Our patient developed thunderclap headache in the postpartum period and subsequently generalized tonic-clonic seizure, which may have been triggered by the vasoactive drug sumatriptan. FLAIR sequence of the initial MRI showed posterior reversible encephalopathy syndrome (PRES) and HVS, while the initial MRA was apparently normal. Thus, we were not able to diagnose her condition at first. Because the follow-up MRA revealed reversible cerebral arterial vasoconstriction, we later diagnosed her condition as RCVS-PRES overlap syndrome according to the typical clinical and radiological features.

It is noteworthy that the first MRA did not show significant vasoconstriction. Ghia et al. reported a patient with RCVS who showed delayed vasoconstriction despite resolution of the headache (9). In a recent case series of 67 patients with RCVS, the first MRA did not detect arterial vasoconstriction in 14/67 (21%) patients (3). In this case series, cortical subarachnoid hemorrhage, intracerebral hemorrhages, seizures and posterior reversible encephalopathy syndrome associated with distal arteries, which cannot be detected by MRA (for example, distal cortical branches or pial arteries), were mainly observed during the first week after onset, and border-zone cerebral infarction, probably attributed to large arteries, mainly occurred during the second week (3). To explain these findings, the authors hypothesized that the initial arterial changes might start from distal small arteries and progress toward proximal large arteries. In contrast to MRA, HVS was observed in the FLAIR sequence of only the first MRI in our patient. Some previous reports have similarly described HVS appearing in the early stage of RCVS accompanied by multiple sites of vasoconstriction on MRA (4–6). HVS is indicated by dot-shaped or linear hyperintense signals within the subarachnoid space along the cortical surfaces, and was first described in acute stroke patients associated with proximal large-vessel occlusion or severe stenosis (8). HVS was also observed in patients with multiple cerebral arterial stenoses, including cerebral vasoconstriction in distal small arteries (3). The exact mechanisms of HVS remain unclear. One study suggested that the retrograde leptomeningeal collateral flows might be the origin of HVS (10), while another study indicated that HVS might reflect extremely dilated pial vasculature (11). In either hypothesis, HVS is likely to reflect slow blood flow within distal small arteries dilated to compensate for the hypoperfusion resulting from severe arterial stenosis. Thus, even when MRA indicates that proximal arteries are normal, HVS might suggest the result of more distal vasoconstriction.

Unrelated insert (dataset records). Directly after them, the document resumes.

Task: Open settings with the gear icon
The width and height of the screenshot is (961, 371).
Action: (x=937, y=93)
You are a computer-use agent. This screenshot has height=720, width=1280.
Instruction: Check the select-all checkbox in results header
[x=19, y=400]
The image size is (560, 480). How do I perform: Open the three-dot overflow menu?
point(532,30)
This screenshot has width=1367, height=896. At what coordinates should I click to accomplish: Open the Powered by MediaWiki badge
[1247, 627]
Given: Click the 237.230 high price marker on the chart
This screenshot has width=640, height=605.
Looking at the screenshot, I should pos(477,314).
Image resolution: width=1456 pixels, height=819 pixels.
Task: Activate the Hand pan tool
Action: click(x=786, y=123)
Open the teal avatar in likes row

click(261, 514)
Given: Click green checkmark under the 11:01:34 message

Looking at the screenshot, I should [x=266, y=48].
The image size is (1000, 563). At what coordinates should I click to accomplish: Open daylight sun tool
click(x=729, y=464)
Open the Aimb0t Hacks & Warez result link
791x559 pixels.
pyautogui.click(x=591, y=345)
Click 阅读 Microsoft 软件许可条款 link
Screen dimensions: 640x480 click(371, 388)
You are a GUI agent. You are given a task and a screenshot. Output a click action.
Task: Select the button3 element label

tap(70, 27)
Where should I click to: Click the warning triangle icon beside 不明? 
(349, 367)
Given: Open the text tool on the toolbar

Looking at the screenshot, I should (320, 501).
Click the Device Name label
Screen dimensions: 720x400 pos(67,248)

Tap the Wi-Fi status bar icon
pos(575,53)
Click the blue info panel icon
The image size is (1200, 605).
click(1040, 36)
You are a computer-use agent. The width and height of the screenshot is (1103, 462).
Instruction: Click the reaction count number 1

In conclusion, the unique radiological findings in our case suggest that vasoconstriction in RCVS may progress from distal small to proximal large arteries. Importantly, HVS on initial FLAIR may be useful for an early diagnosis of RCVS. When HVS is detected in a patient with thunderclap headache, even if initial MRA is normal, RCVS should be considered among the probable differential diagnoses.

Clinical implications

Hyperintense vessel sign on initial fluid-attenuated inversion recovery (FLAIR) magnetic resonance imaging (MRI) is useful for an early diagnosis of reversible cerebral vasoconstriction syndrome (RCVS).